▶ TEXT SECTION
Content starts

Life at K&M

I can’t just sit when my heart wants do dance

On his 50th birthday, Sladjan Jovanović from Grnčar (Vitina) was diagnosed with colon cancer. From that moment, another great life battle began for Sladjan and his family. He urgently had to go to Niš for radiation, followed by a month and a half of difficult and uncertain days. His treatment then continued at the Military Medical Academy in Belgrade. Today, two years after his surgery and with a stoma bag, Sladjan is the choreographer of the Cultural Artistic Society “Jovan Kojić” from Vrbovac near Vitina. He does it out of pure love for dance and children, without receiving any pay. For folklore, he says, he even risks his life. But for Sladjan, being alive means dancing with all his heart!

I can’t just sit when my heart wants to dance! I had surgery in March, and by June we started rehearsals. Weak, yellow after surgery, I said—I want to, I must, I love it. Because of the children. All these kids are mine, and it makes me happy that I can bring them together, keep them off the streets, away from phones, to dance, to spend time with each other…

Sladjan has dedicated his whole life to folklore and football. Since the war, he has been one of the main people preserving folklore tradition and football in the Vitina area. He even met his wife at a rehearsal, and without hesitation, married her thirty years ago. She and their children know how much everything he does means to him, though they sometimes worry about his health. Still, Sladjan has convinced everyone, even medical staff, that a person’s will to live is stronger than fear of illness.

Content ends

▶ SUPPLIED INFORMATION
Content starts

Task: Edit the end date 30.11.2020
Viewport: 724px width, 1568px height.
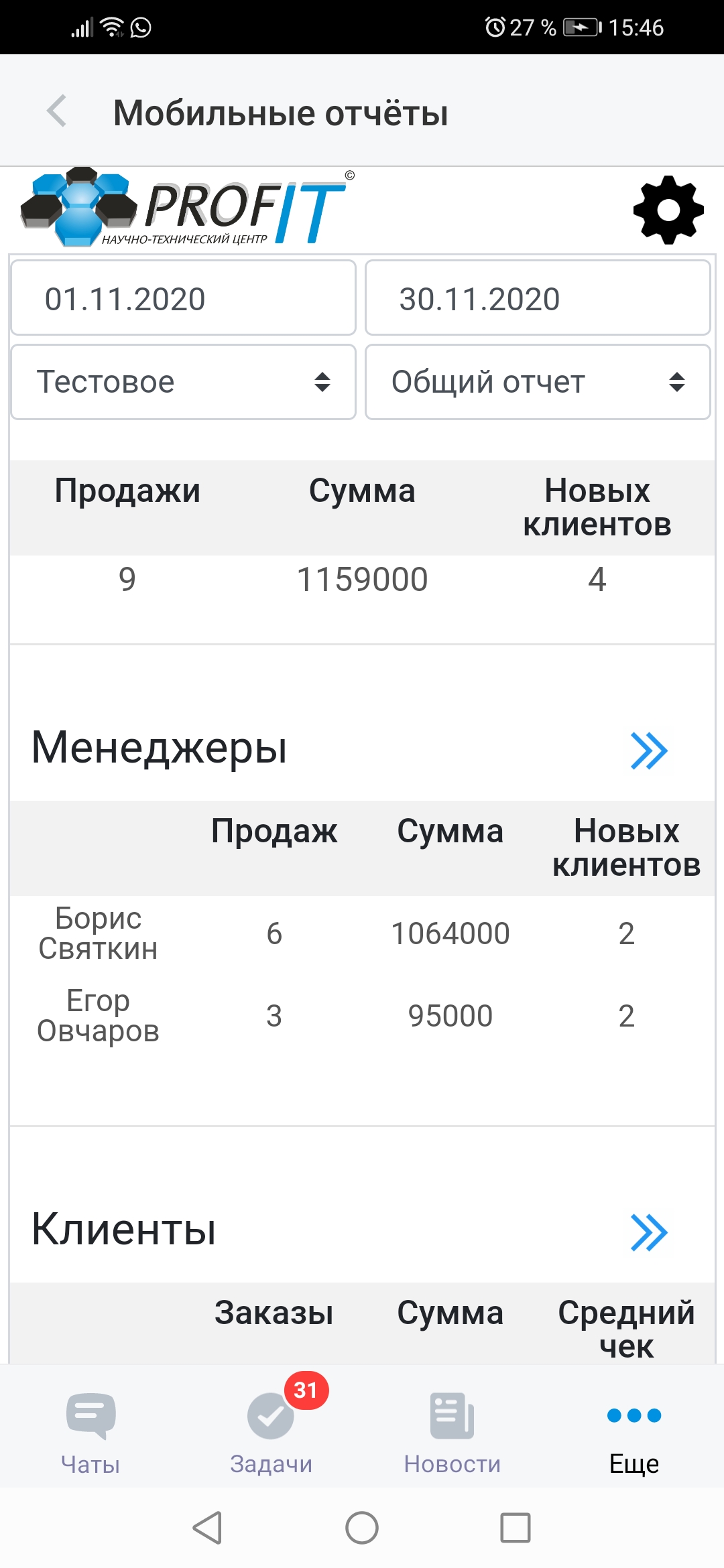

Content ends

▶ REQUIRED WORK
Extract the full article about Sladjan Jovanović from above, reproducing it word for word and leaving out the material.

▶ TASK OUTPUT
Life at K&M

I can’t just sit when my heart wants do dance

On his 50th birthday, Sladjan Jovanović from Grnčar (Vitina) was diagnosed with colon cancer. From that moment, another great life battle began for Sladjan and his family. He urgently had to go to Niš for radiation, followed by a month and a half of difficult and uncertain days. His treatment then continued at the Military Medical Academy in Belgrade. Today, two years after his surgery and with a stoma bag, Sladjan is the choreographer of the Cultural Artistic Society “Jovan Kojić” from Vrbovac near Vitina. He does it out of pure love for dance and children, without receiving any pay. For folklore, he says, he even risks his life. But for Sladjan, being alive means dancing with all his heart!

I can’t just sit when my heart wants to dance! I had surgery in March, and by June we started rehearsals. Weak, yellow after surgery, I said—I want to, I must, I love it. Because of the children. All these kids are mine, and it makes me happy that I can bring them together, keep them off the streets, away from phones, to dance, to spend time with each other…

Sladjan has dedicated his whole life to folklore and football. Since the war, he has been one of the main people preserving folklore tradition and football in the Vitina area. He even met his wife at a rehearsal, and without hesitation, married her thirty years ago. She and their children know how much everything he does means to him, though they sometimes worry about his health. Still, Sladjan has convinced everyone, even medical staff, that a person’s will to live is stronger than fear of illness.